Maverick's expression shifted from wary to grateful. "You are a lifesaver. I was starting to think we'd have to eat cereal for the third night this week."

"Third night?" I stared at him. "What happened to the other dinners I planned?"

"Well, Monday you were helping with the new arrivals and forgot to eat until midnight. Tuesday Aurora had that growth spurt and needed constant feeding. Wednesday..." He paused. "Wednesday I may have attempted to surprise you with pancakes and accidentally created what I can only describe as breakfast soup."

"Breakfast soup?"

"It was very... liquid."

Aurora chose that moment to reach toward Mason, making the grabby hands that indicated she wanted to be held. After a moment's hesitation, he shifted the casserole to one arm and took her with the other.

"Hey there, little troublemaker," he said softly. "I hear you've been redecorating kitchens."

She babbled something that sounded almost conversational, patting his cheek with one tiny hand. Mason's expression melted into something soft and wondering.

"She's beautiful," he said, looking up at both of us. "Really beautiful. You two did good work."

"Thanks," Maverick said, and I could hear the surprise in his voice at how natural this felt—the three of us standing in our disaster of a kitchen, sharing our daughter's attention without awkwardness or competition.

"Should we eat before it gets cold?" I suggested, mostly because watching Mason hold Aurora was doing strange things to my heart that I wasn't ready to examine.
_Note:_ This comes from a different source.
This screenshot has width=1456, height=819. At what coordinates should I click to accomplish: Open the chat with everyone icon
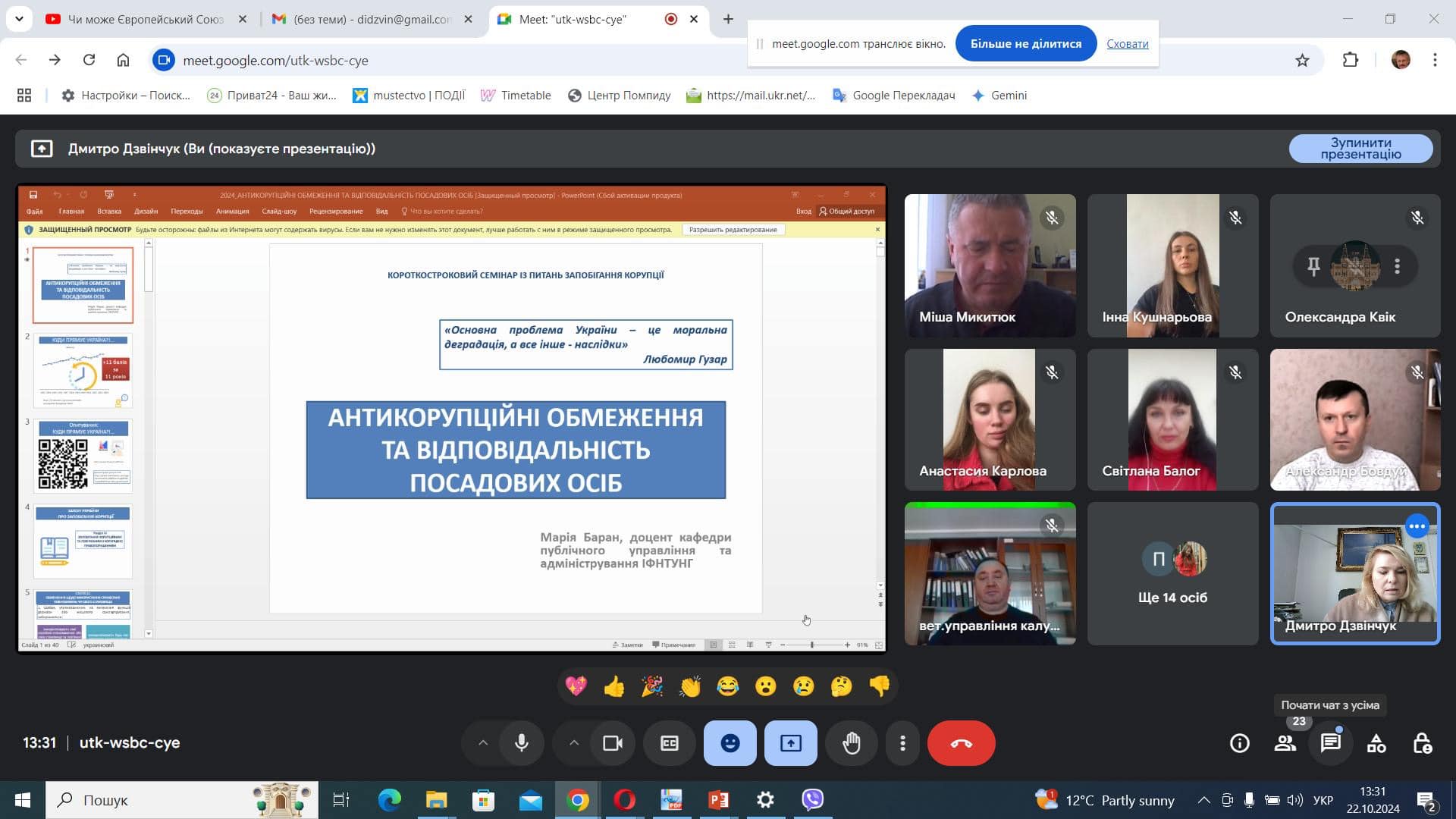[1330, 743]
"Good idea," Maverick agreed. "I'll clear some space on the table. Fair warning though—there might be some structural damage to the dining area."

As we worked together to salvage dinner from the chaos of Maverick's cooking adventure, Aurora content in Mason's arms and occasionally offering commentary in her baby babble, I realized something had shifted. Not back to what we'd had before—that was impossible and wouldn't have been right anyway—but forward to something new.

We were becoming a different kind of family. Complicated, unconventional, but somehow exactly what we all needed.

Even if it did involve an unusual amount of kitchen disasters.